TASK PROMPT:
Starting with the line that contains "You are a computer-use" and going on through the line that contains "click(898, 91)", rewrite the records with "directory list" changed to "file list" and everything else unchanged, leaving the pictures out of your answer.

MATERIAL FOR THE TASK:
:::::

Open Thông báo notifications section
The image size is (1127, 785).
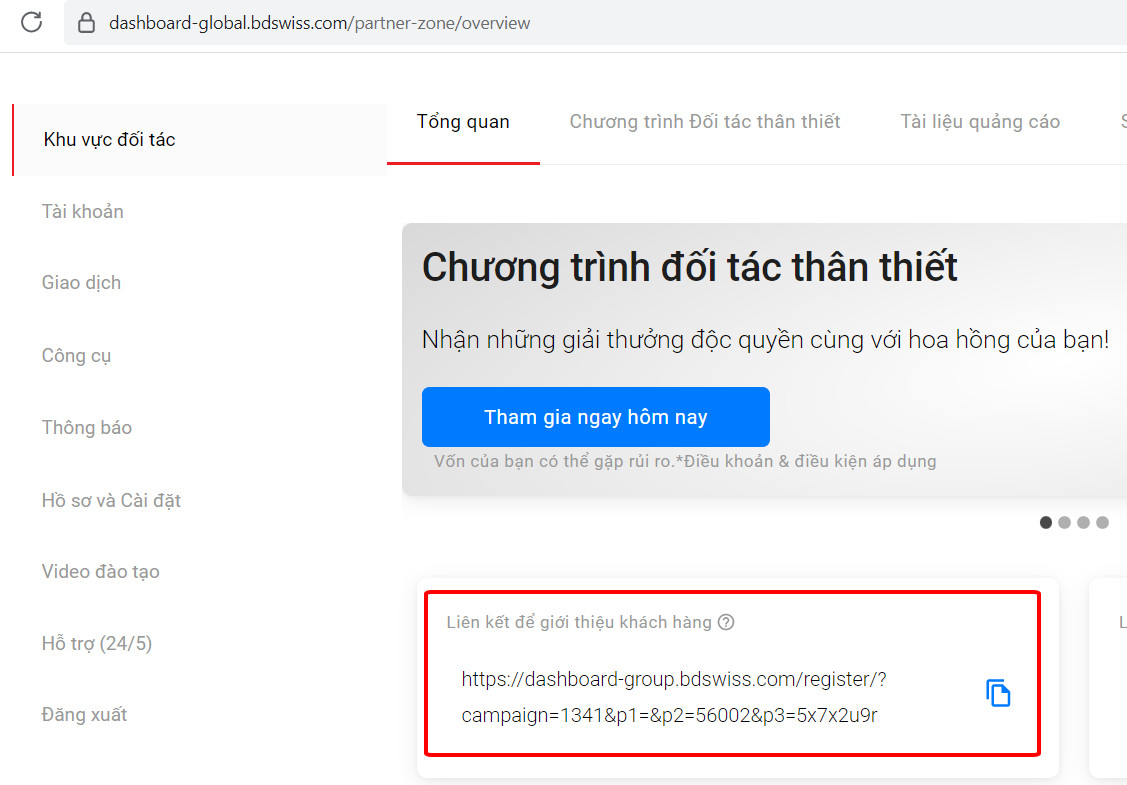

:::::

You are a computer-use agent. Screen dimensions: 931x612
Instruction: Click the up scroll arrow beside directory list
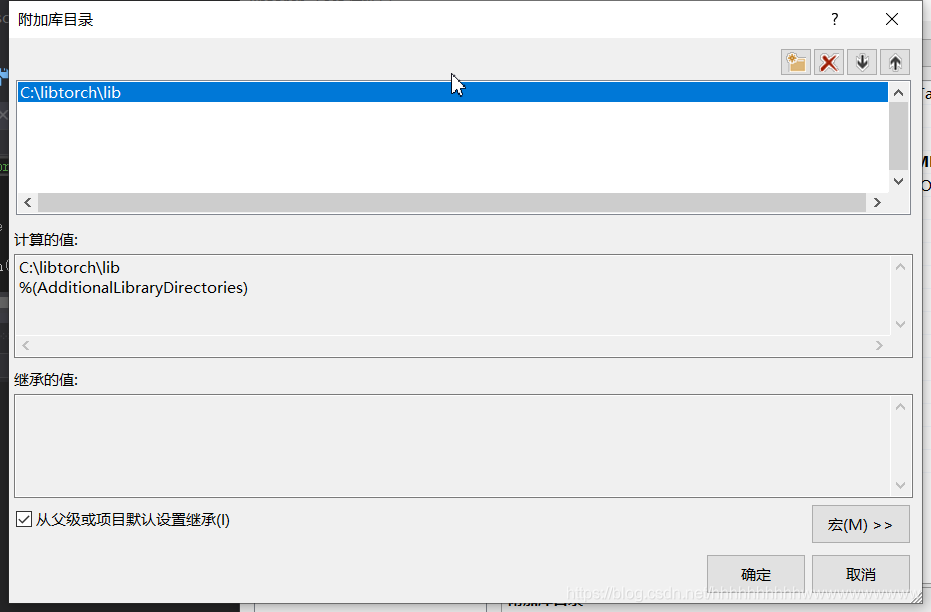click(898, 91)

:::::

SOLUTION FOR THIS PROBLEM:
You are a computer-use agent. Screen dimensions: 931x612
Instruction: Click the up scroll arrow beside file list
click(898, 91)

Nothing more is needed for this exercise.